The Drug-War Femicides

Barcelona - The number of women murdered is increasing in most of Central America and Mexico. In some countries, such as Honduras, the increase is four times that of men. Moreover, many of these murders are committed with extreme violence – sexual savagery, torture, and mutilations – by perpetrators (often involved in organized crime) acting with a high degree of impunity.

In countries like Chile, Argentina, and Costa Rica, where overall levels of violence are lower, the murders of women are usually committed with less violence, by partners or ex-partners in the context of “domestic abuse.”

In Latin America, all of these crimes are known as “femicides”: murders of women precisely for being women. Cases associated with domestic violence are treated leniently by courts; in some countries, jealousy or the absence of previous convictions can reduce the punishment. Those committed by strangers, often with intense cruelty – and often linked to organized-crime groups such as the Central American maras – rarely end up in court at all.

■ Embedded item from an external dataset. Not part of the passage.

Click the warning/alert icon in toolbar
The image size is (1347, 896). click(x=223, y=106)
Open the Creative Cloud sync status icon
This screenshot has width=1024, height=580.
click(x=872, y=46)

But the reality of Latin America in recent years shows some crossover between these categories. Brutal murders of women also occur in countries such as Argentina, where a surprising number of women have been burned by their partners or ex-partners. In Mexico, women have been murdered by hit men, hired by their husbands or partners to make the killing look like the work of organized crime. And, in Central American countries, women are murdered by criminal groups as a kind of threat or message to their husbands or partners.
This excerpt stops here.